Em alguns ramos de atividade, essa interferência passa despercebida, já está plenamente incorporada ao cotidiano. No entanto, isso não acontece com a produção e o consumo cultural. Nesse segmento, a tecnologia é bem entendida apenas como instrumento mediador da obra artística com o público. Em contrapartida, não se costuma analisar qual a postura assumida pelo indivíduo diante de uma manifestação cultural mediada, produzida ou co-realizada por meio de um aparato tecnológico, que pode ser um computador, um videocassete ou um aspirador de pó.

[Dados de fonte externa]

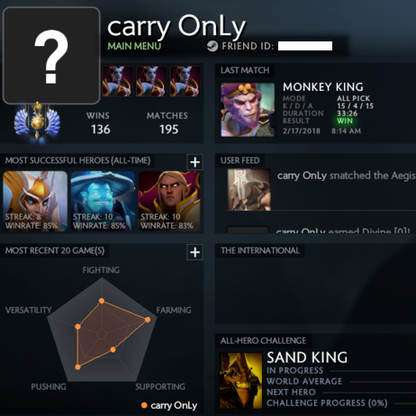
Task: Open the Invoker hero card
Action: [x=169, y=201]
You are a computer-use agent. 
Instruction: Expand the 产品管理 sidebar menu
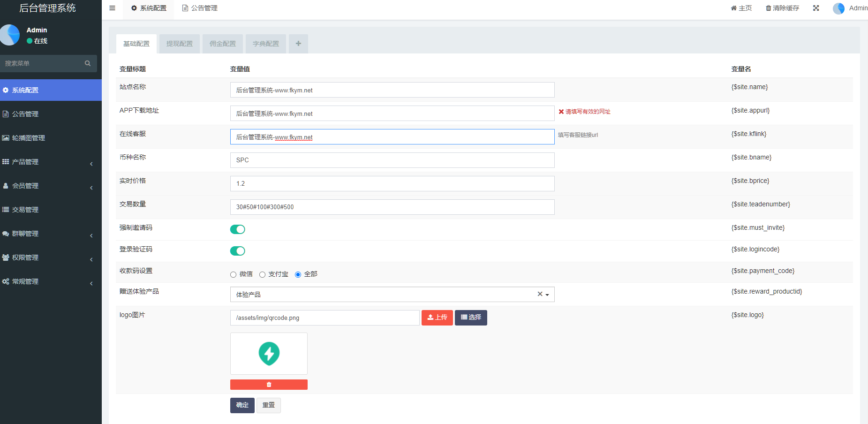tap(51, 162)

Foi para debater esse novo padrão artístico que o Sesc Vila Mariana organizou o seminário A Compreensão e o Prazer da Arte, Além da Tecnologia. Em quatro módulos, foram apresentadas e discutidas as relações da música, da leitura visual de imagem digitalizada, da imagem móvel e do design com instrumentos de tecnologia. Para isso, foram convidados artistas, pesquisadores e estudiosos que se dividiram nos papéis do fazedor (apresentação artística), do leitor (análise estética e funcional das obras) e do contextualizador (contexto de aprendizagem e experiência). Organizado dessa forma, o simpósio teve o intuito de reforçar a consciência crítica do indivíduo diante da obra. Escreveu Ana Mae Barbosa, na apresentação do projeto: "A tecnologia não apenas transformou as práticas cotidianas, mas também os modos de produção intelectual e afetou, fundamental e positivamente, os limites entre Compreensão e Certeza". E, mais adiante: "Com a atenção que a Educação vem dando às novas tecnologias na sala de aula, torna-se necessário não só aprender a ensiná-las, inserindo-as na produção cultural dos alunos, mas também educar para a recepção, o entendimento e a construção de valores das artes ‘tecnologizadas’ formando um público consciente".
Novas linguagens
No primeiro módulo do projeto foram discutidas as relações entre tecnologia e música. O compositor norte-americano Neil Rolnick, participante do seminário, sintetizou o que viria a ser debatido: "Virtualmente, toda música gravada se tornou digital em algum momento do processo de gravação". Ou seja, em todas as etapas de um empreendimento musical está presente o elemento tecnológico: na composição, na performance, na gravação e na distribuição, o computador é instrumento fundamental.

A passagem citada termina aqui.